Album Review: Offshore / ‘Bake Haus’ (Big Dada)

★★★★☆

If it’s a mini-album sitting in the cradle of glitch, attention deficit surely must dominate. But after the coolly grandiose trap stylings of opener “Breeze,” Ewan Robertson lays it on the line that he’s not your average de-constructor of laptop beats. Humanizing the point and click nature of such electronica isn’t entirely accurate, but Offshore is not hiding round corners or behind 8-bit stencils for anyone, preferring to take on instrumentalism and bass architecture with a purposeful, empowering stride.

Yes there are moments of straggly interference, passing skits of wires getting too close to one another, Brainfeeder fandom (“Name Brand”) and ideas that get terminated when just about to bloom – seize the footwork urgency of “Lifes Too.” Links between tracks are bamboozling and difficult.

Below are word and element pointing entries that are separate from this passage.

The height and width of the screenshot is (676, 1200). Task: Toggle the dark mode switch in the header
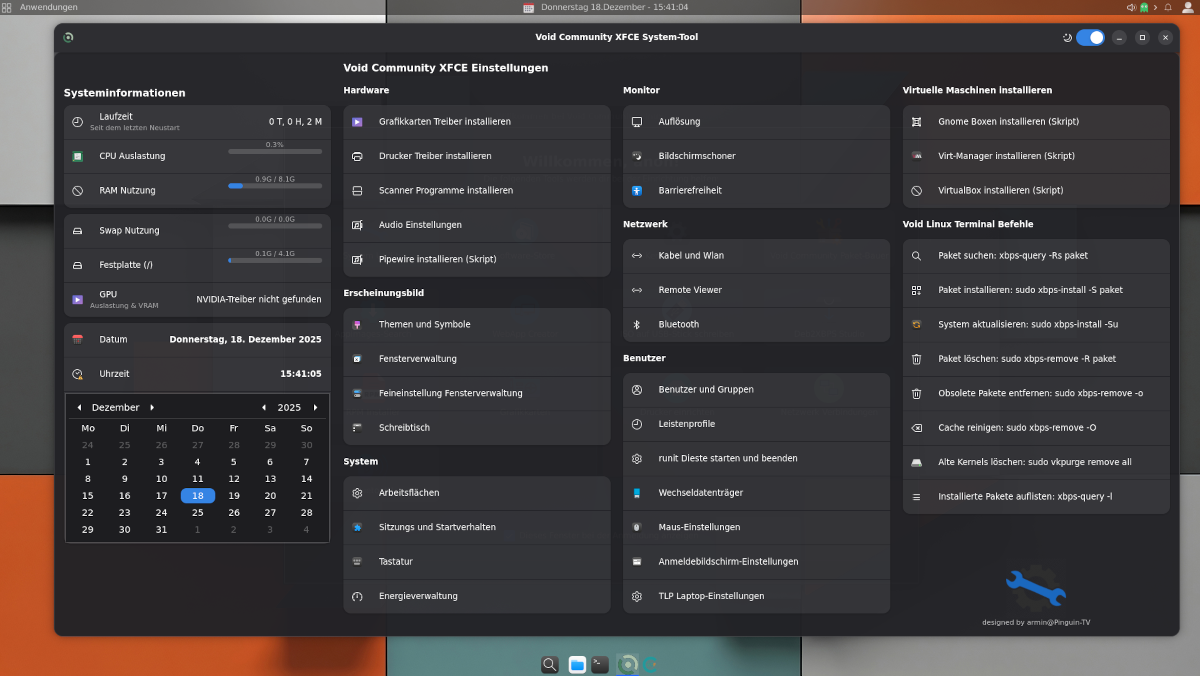[1090, 37]
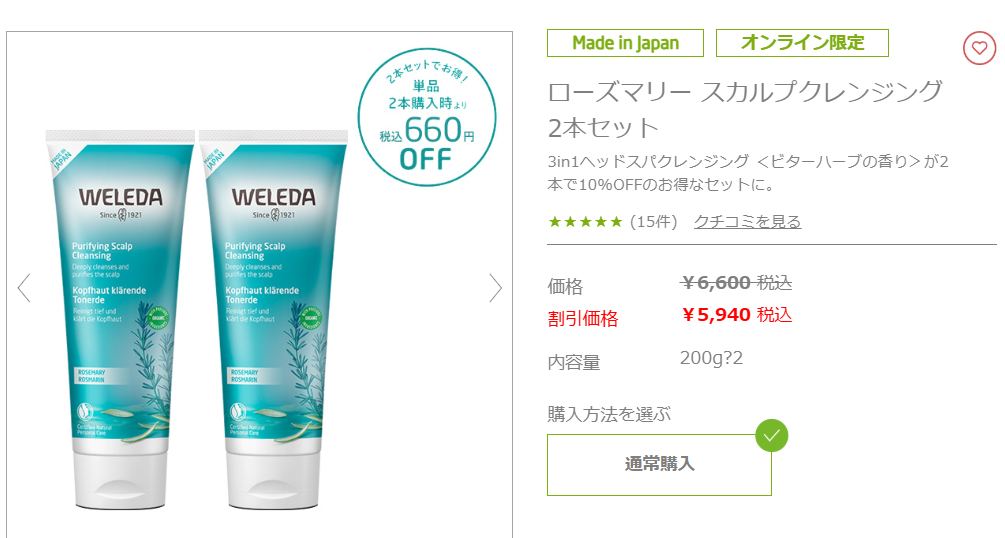Show previous product image with left arrow
The height and width of the screenshot is (538, 1005).
point(24,288)
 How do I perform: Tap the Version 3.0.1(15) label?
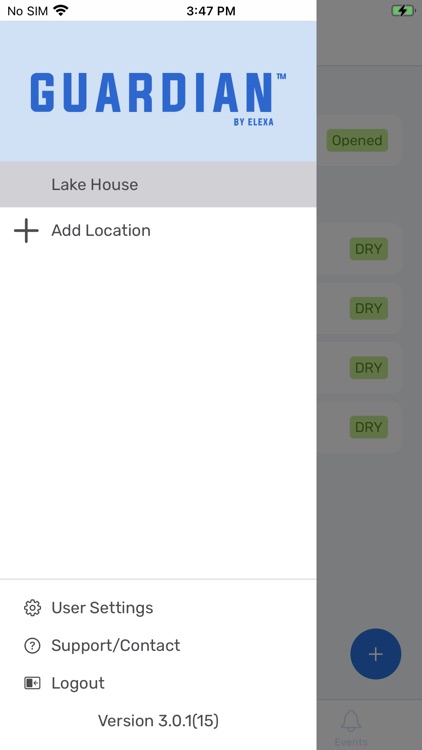coord(158,720)

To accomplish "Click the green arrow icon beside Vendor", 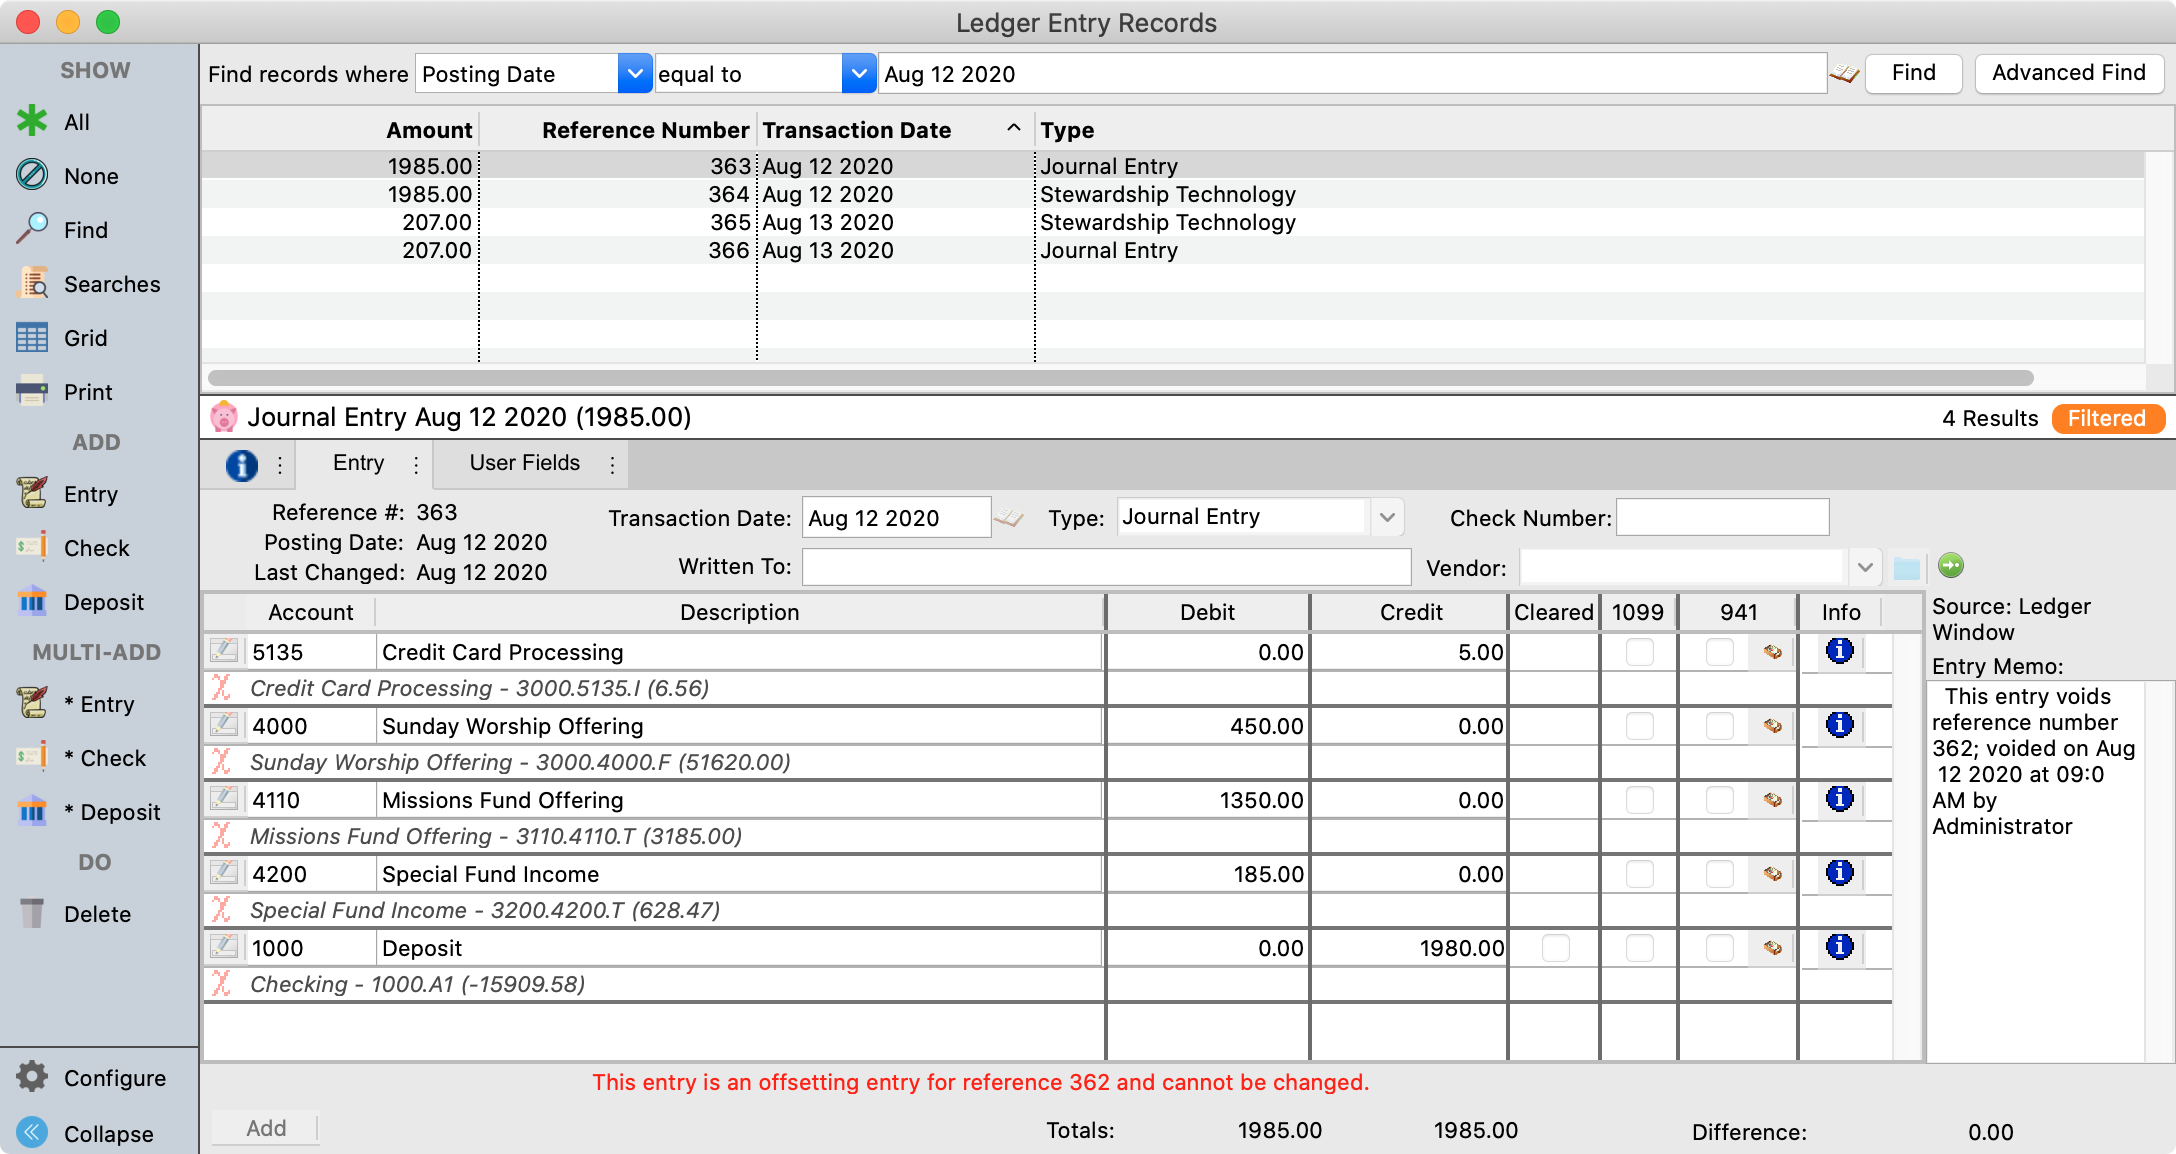I will click(1950, 565).
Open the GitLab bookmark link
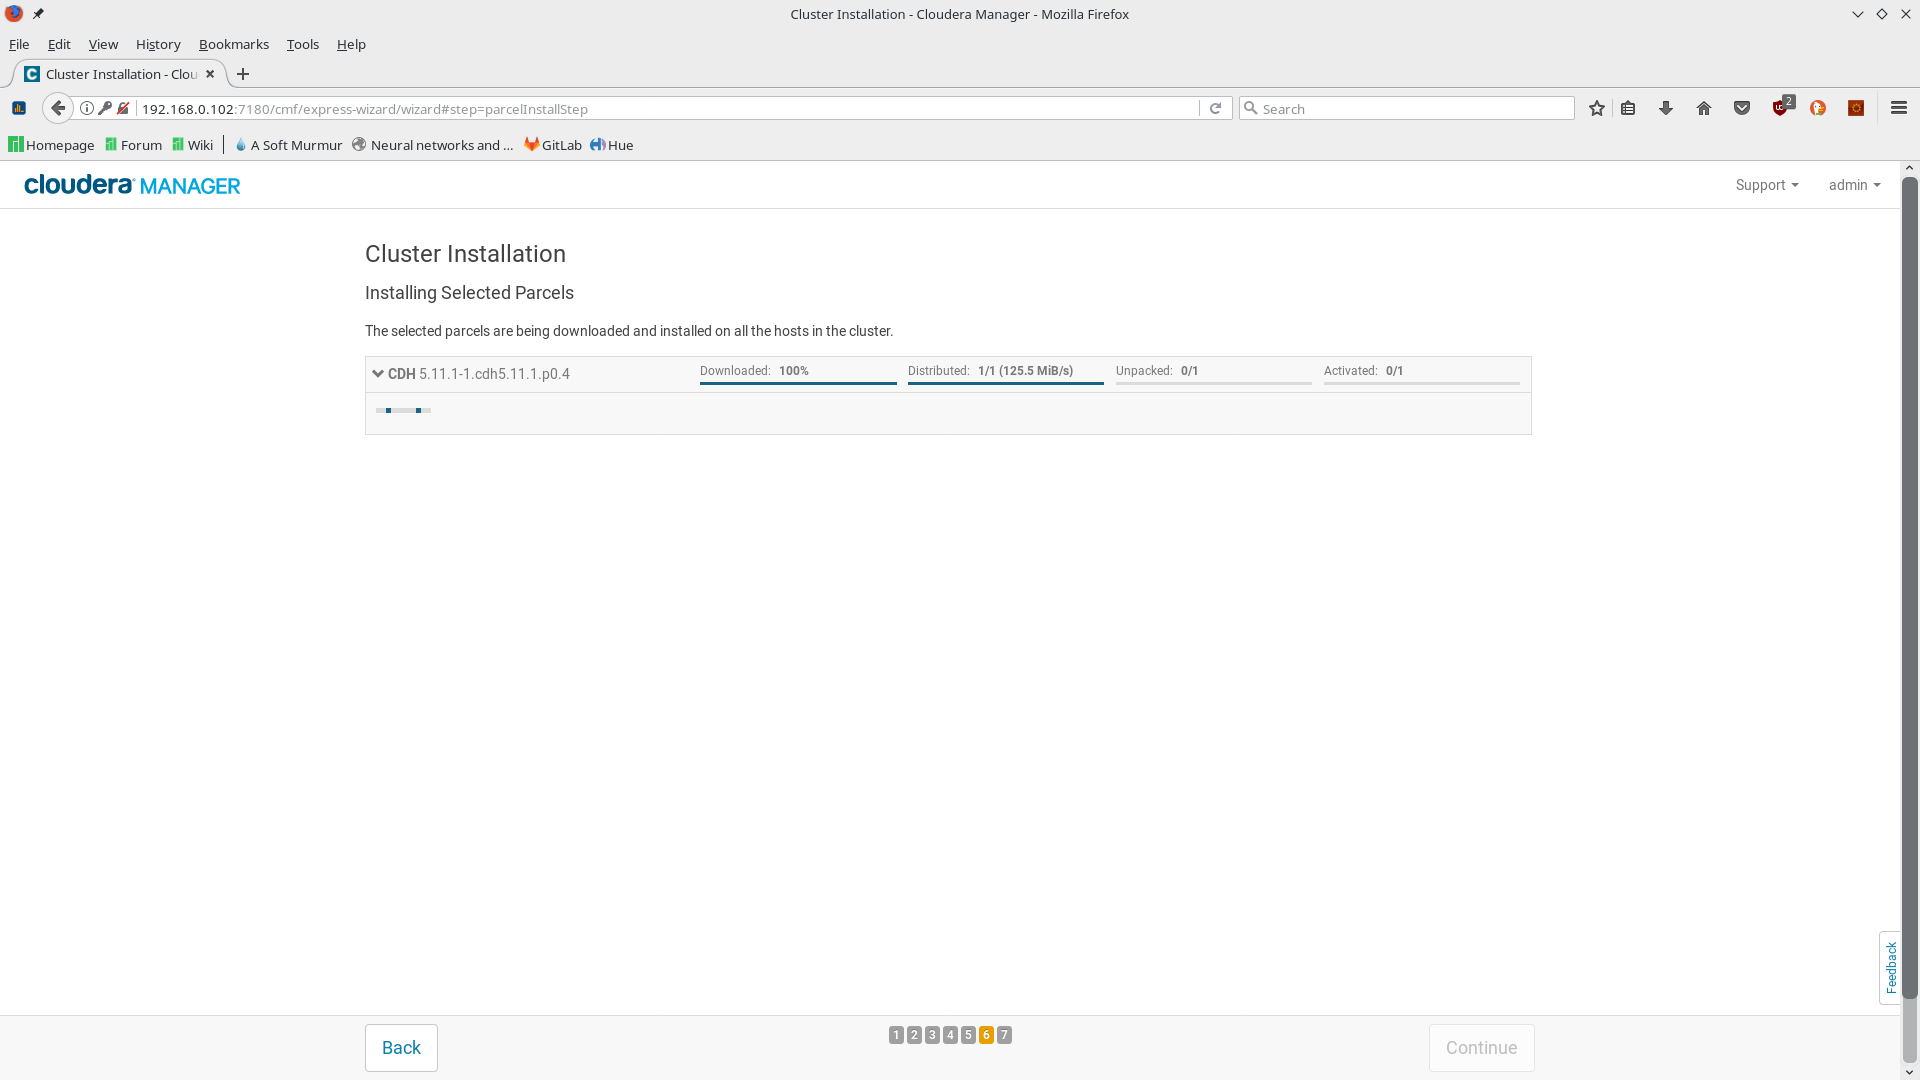Viewport: 1920px width, 1080px height. coord(553,145)
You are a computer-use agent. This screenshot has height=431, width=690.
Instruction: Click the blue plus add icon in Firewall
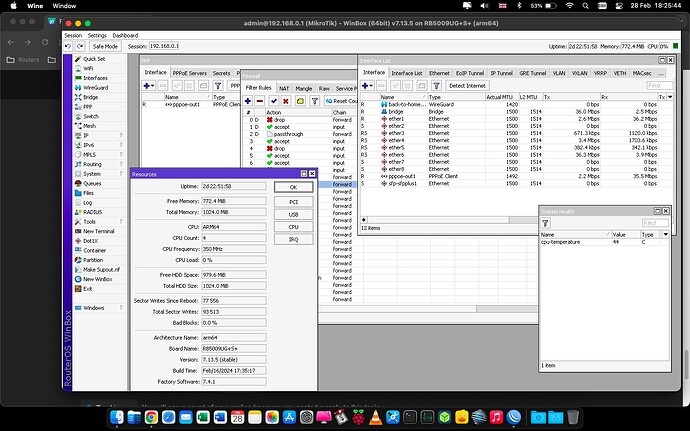click(x=247, y=101)
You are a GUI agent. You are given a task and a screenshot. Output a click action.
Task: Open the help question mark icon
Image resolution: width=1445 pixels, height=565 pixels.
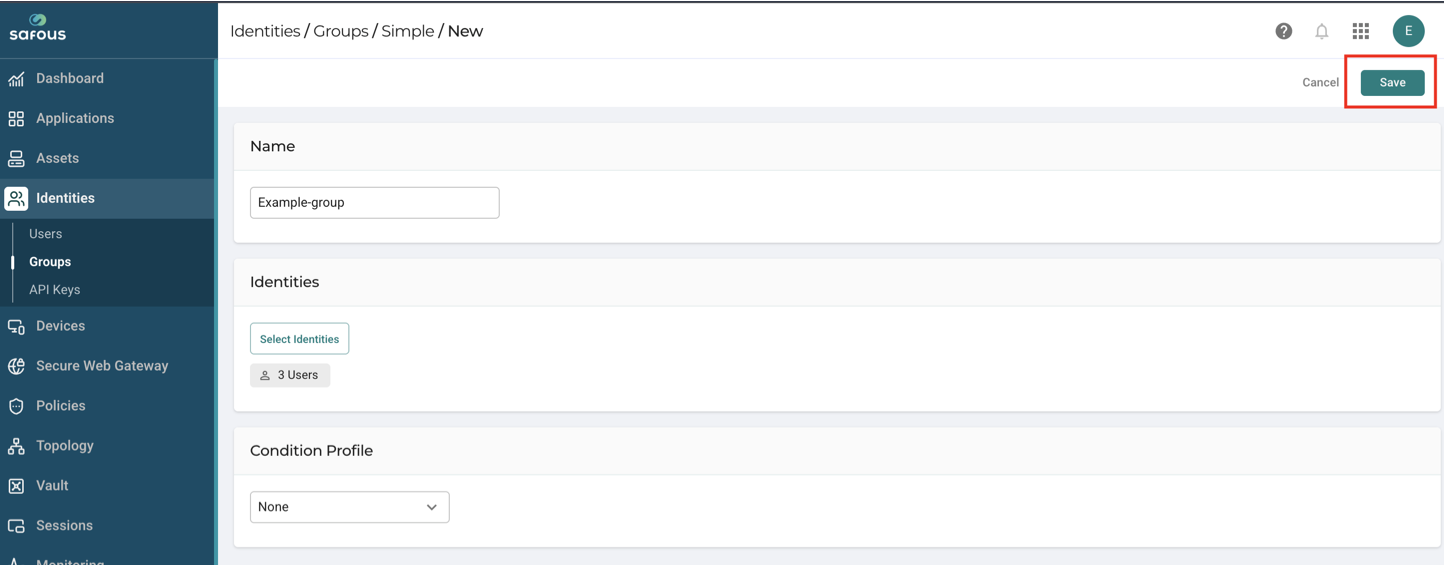click(x=1284, y=31)
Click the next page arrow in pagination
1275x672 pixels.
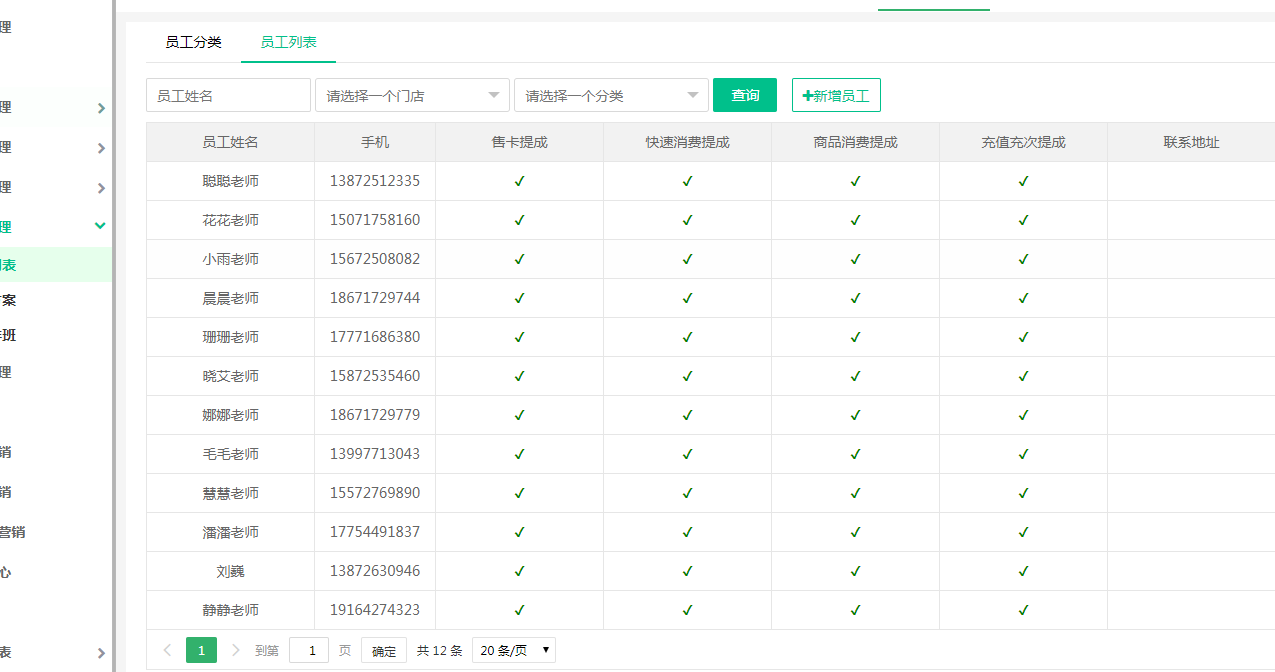coord(236,650)
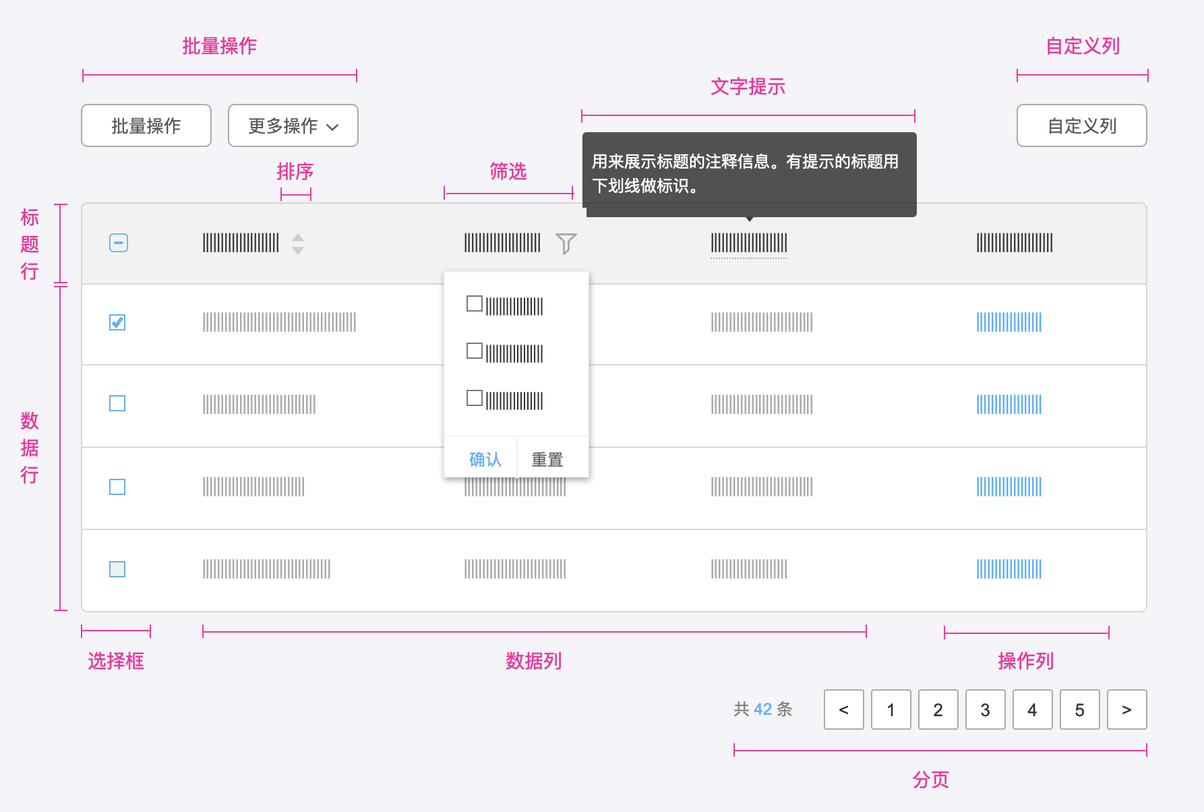The height and width of the screenshot is (812, 1204).
Task: Click the indeterminate select-all checkbox in header
Action: pyautogui.click(x=118, y=243)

However, the meat of the program is melodically determined, bearing interestingly different textures such as the slide guitars running through the suavely lazy “Black Bun” and rerouting the indigenous for “Venom.” If you’re thinking of glitch and RPG games going hand in hand/hand on holster, then head to the pixel-built slickness of “Slip”, but Offshore sounds like he’s going around real castles on “Downer” and “Long Now” with medieval gallantry and a genuine interest in history.

Offering much more than expected in a meager 30 minutes, and with a full-length LP targeting next year’s diaries, Offshore shows himself to be head chef in hip-hop’s bleeping boiler room.